Back in the late Seventies, in the days before the Tories destroyed the Net Book Agreement and every newsagents/confectioners had their own spinner racks or a couple of shelves full of cheap paperbacks, you literally couldn’t go anywhere without seeing the brightly coloured and esoteric symbol heavy covers of The Illuminatus! Trilogy, or rather of the three individual volumes, The Eye in the Pyramid, The Golden Apple and Leviathan.
I’d read about them in the New Musical Express, the only place I’d heard of them, and they’d given the books a glorious reception, both welcoming and cynical at once, enough to intrigue me. I looked at them, and I looked at them, and I kept looking at them, with curiosity and reserve. I wanted to read them, and I wanted to like them, but I was very unsure of them, and unwilling to commit the money when there were so many certainties available.
Eventually I read them, and it must have been from the Library, and I know this because I read them out of order, second, third and first, not that it made much difference to my understanding. This was no Lord of the Rings, and starting with The Two Towers. What I thought of the books when I was in my early twenties I have not the faintest idea, except that I didn’t go on to buy the books to re-read.
That re-reading has only now come, something like forty years later, an intense spell of three days reading of a collected volume (the form the book has taken since 1984), bought in 2018, struggled through and lost less than halfway, and now forced through continuously. What do I think of it now?
Actually, I’m going to quote an opinion on the trilogy that expresses my responses in language I can’t surpass. There are two quotes:
“It’s a dreadfully long monster of a book… The authors are utterly incompetent – no sense of style or structure at all. It starts out as a detective story, switches to science fiction, then goes off into the supernatural, and is full of the most detailed information of dozens of ghastly boring subjects. And the time sequence is all out of order in a very pretentious imitation of Faulkner and Joyce. Worst yet, it has the most raunchy sex scenes, thrown in just to make it sell, and the authors… have the supreme bad taste to introduce real political figures into this mishmash and pretend to be exposing a real conspiracy.”

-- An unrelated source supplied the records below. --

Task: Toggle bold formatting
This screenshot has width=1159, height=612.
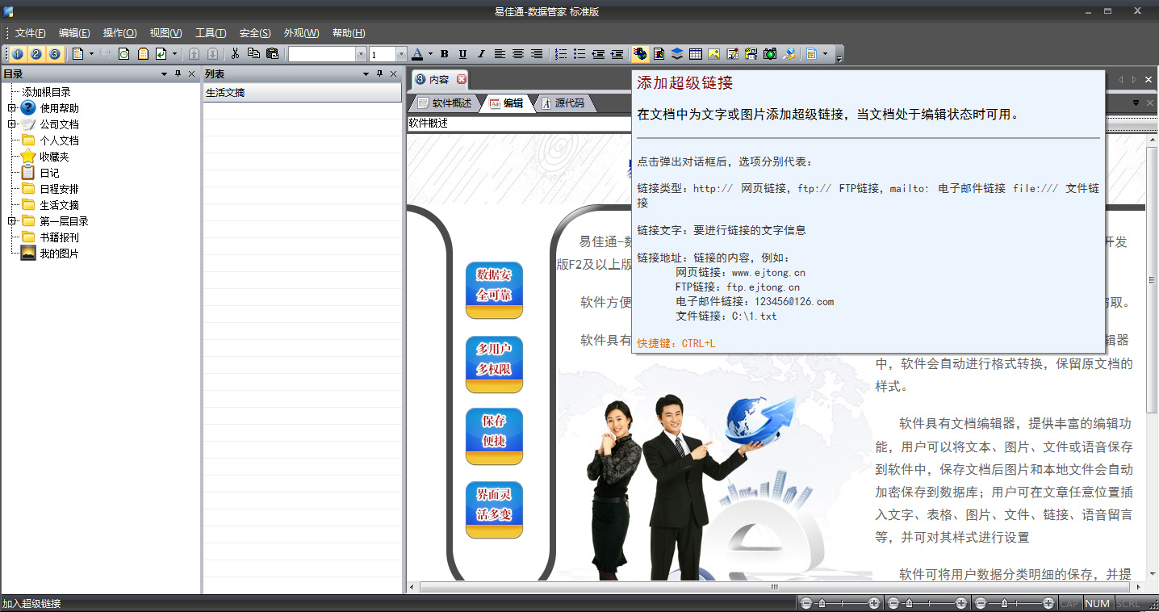Action: pos(444,54)
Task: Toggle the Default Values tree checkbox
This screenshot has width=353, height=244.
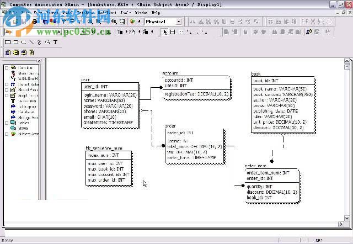Action: click(7, 84)
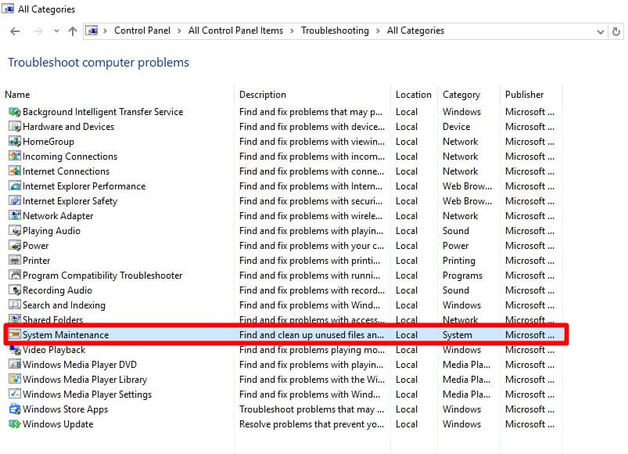628x454 pixels.
Task: Click the Search and Indexing icon
Action: tap(15, 305)
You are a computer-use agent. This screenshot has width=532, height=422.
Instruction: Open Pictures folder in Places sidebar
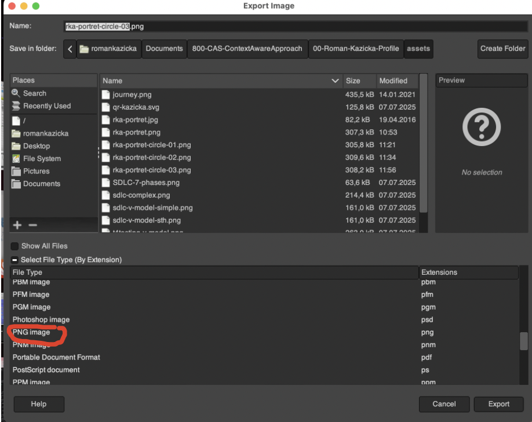tap(36, 171)
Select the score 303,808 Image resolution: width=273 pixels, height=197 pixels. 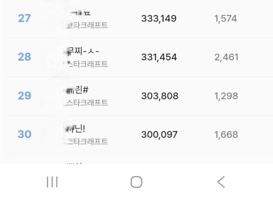pyautogui.click(x=160, y=96)
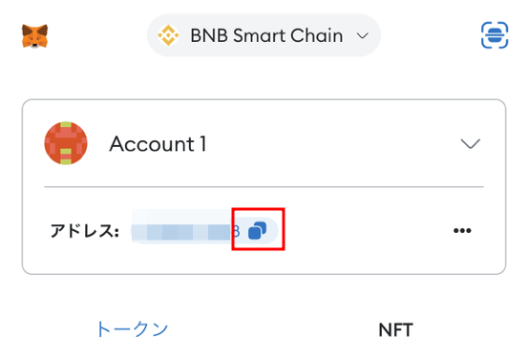Click the yellow BNB chain logo
Image resolution: width=528 pixels, height=358 pixels.
pos(168,35)
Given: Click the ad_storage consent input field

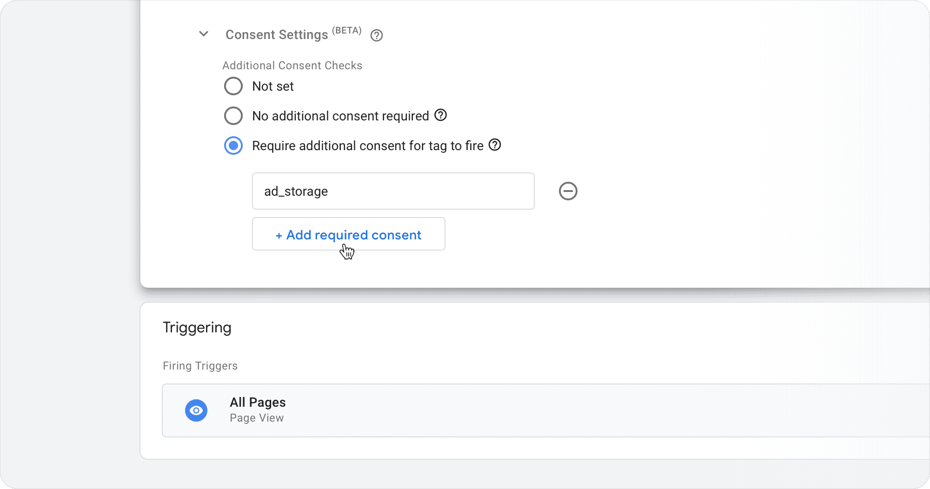Looking at the screenshot, I should point(393,191).
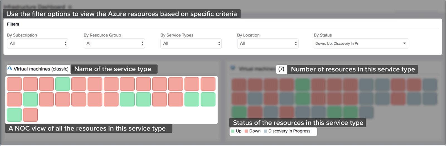Image resolution: width=446 pixels, height=146 pixels.
Task: Select the first red tile in the top row
Action: 14,84
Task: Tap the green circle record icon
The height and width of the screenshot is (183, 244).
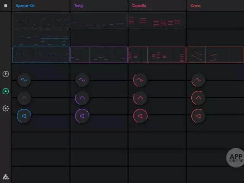Action: [6, 91]
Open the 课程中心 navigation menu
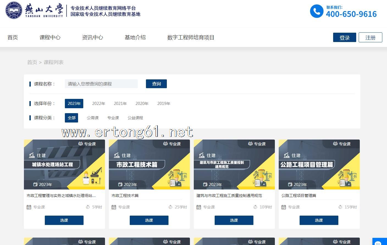 coord(50,37)
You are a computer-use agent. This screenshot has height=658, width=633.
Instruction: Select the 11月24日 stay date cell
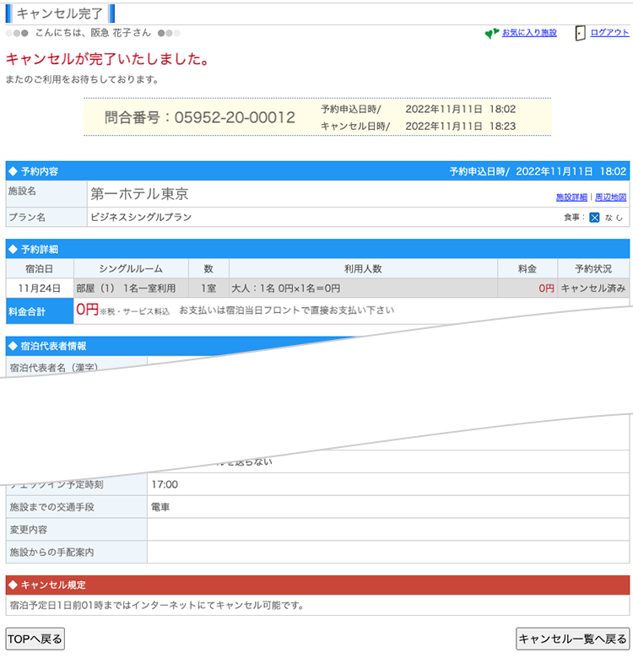click(40, 289)
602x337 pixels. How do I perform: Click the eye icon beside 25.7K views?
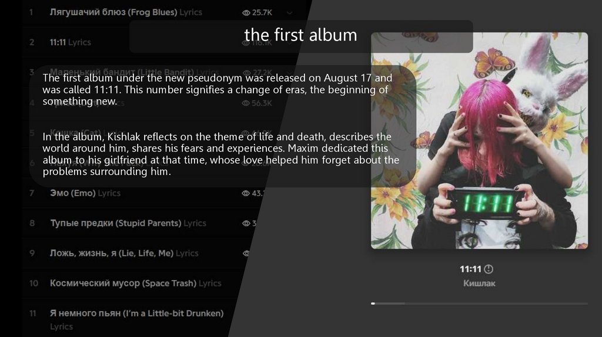(246, 12)
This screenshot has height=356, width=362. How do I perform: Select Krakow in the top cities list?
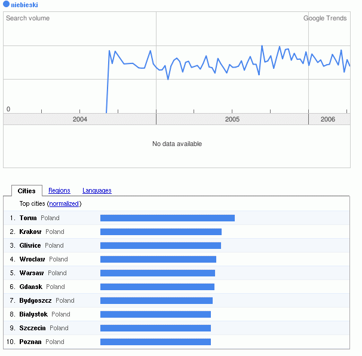[x=30, y=232]
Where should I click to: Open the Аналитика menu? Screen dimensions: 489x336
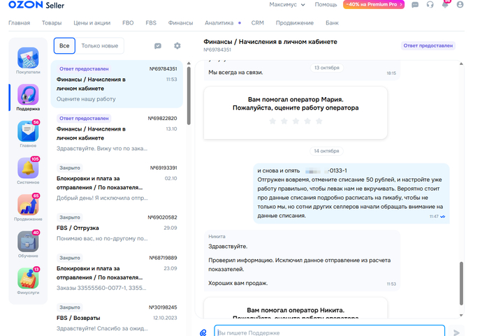pos(219,23)
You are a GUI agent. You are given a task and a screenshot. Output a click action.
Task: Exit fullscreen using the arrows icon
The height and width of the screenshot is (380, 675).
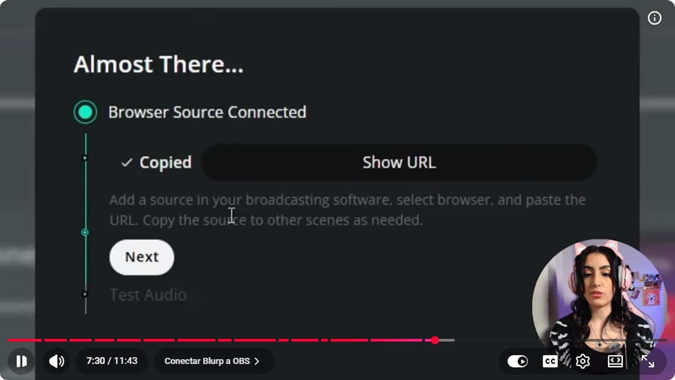(x=648, y=361)
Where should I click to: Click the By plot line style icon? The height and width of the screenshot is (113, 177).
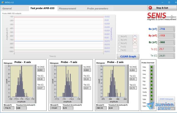(x=135, y=40)
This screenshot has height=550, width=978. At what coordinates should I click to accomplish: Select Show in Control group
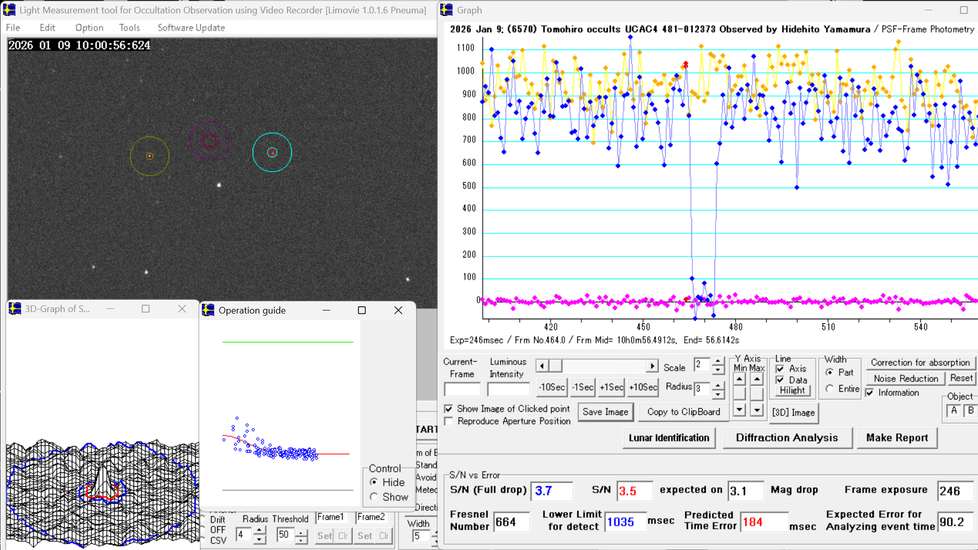point(374,497)
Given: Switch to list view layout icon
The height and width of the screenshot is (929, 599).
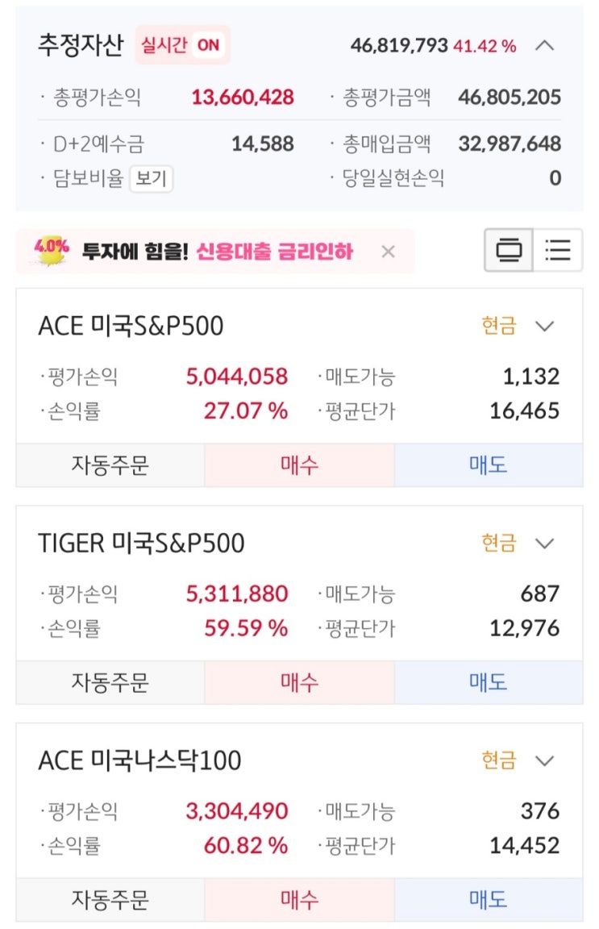Looking at the screenshot, I should [x=558, y=252].
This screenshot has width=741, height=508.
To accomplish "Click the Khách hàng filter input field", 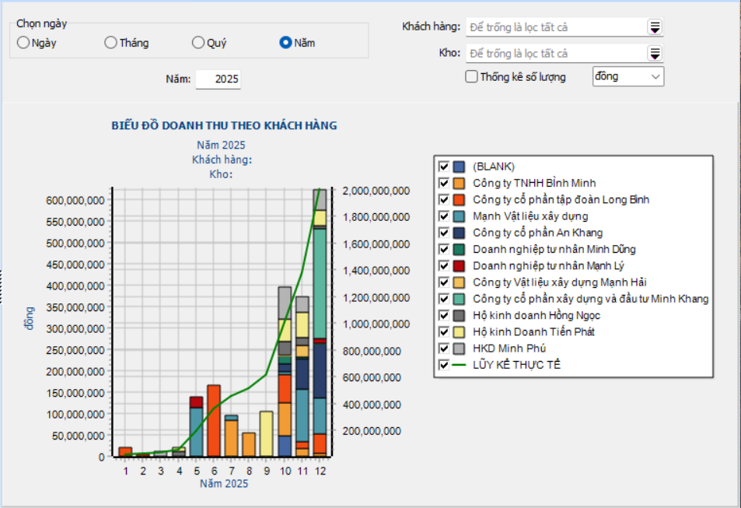I will point(555,27).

“… it’s absurdly long… ‘If The Lord of the Rings is a fairy tale for adults, sophisticated readers will quickly recognise this monumental miscarriage as a fairy tale for paranoids.’ That refers to the ridiculous conspiracy theory that the plot, if there is one, seems to revolve around.”
And who is it that has anatomised the book thus succinctly? The authors of those quotes are the authors, Shea and Wilson themselves, on pages 238-9 and 381 respectively of my copy. But whilst they are exaggerating for comic effect, taking themselves as little seriously as a book of this nature should do, or else are cynically exposing themselves as the ultimate put-on merchants (that’s a vintage term now, isn’t it?), they aren’t saying anything that isn’t true.
I’m at a loss as to how to describe The Illuminatus! Trilogy without expanding this post to something like the dimensions of the book. The narrative flicks erratically between viewpoints and multiple characters, along an achronological timescale, and between first and third person. It throws in every conspiracy theory you’ve ever heard of and dozens more you haven’t come across, seeking to bind them into an over-arching structure that is paradoxically only capable of being united by a complete lack of structure, and underneath all the head-trip obfuscation, it’s about foiling a resurgent Nazi world takeover plot, deep into the third act.
As for the experience of reading the book, well, I have never dropped acid, smoked grass, or partaken of any hallucinogenic substance stronger than a bloody good book, but the whole thing reads like the meanderings of a room of potheads whose brains have been fried, and the only reason this book didn’t get written in 1967 might well be because the writers were too stoned to come far enough down for nearly a decade.
Actually, Shea and Wilson were associate editors at Playboy magazine and wrote the trilogy between 1969 and 1971 and it took several years before a publisher would touch it, and then only after 500 pages of cuts! It was conceived as a complete work and, just as with Lord of the Rings, was split into three volumes for commercial reasons.
The book is incredibly hard to read due to its diffuse structure. I’m not unused to books that use, for example, non-linear timelines, but whereas these can be incredibly effective from an author who has worked out what he is doing and maintains a rigid control, there’s never any sense of this here, but rather that the authors are making it up as they go along, which might not be that far from the truth, given that there is apparently very little collaboration in the trilogy, but rather the authors writing different sections, and out to one-up each other all the time.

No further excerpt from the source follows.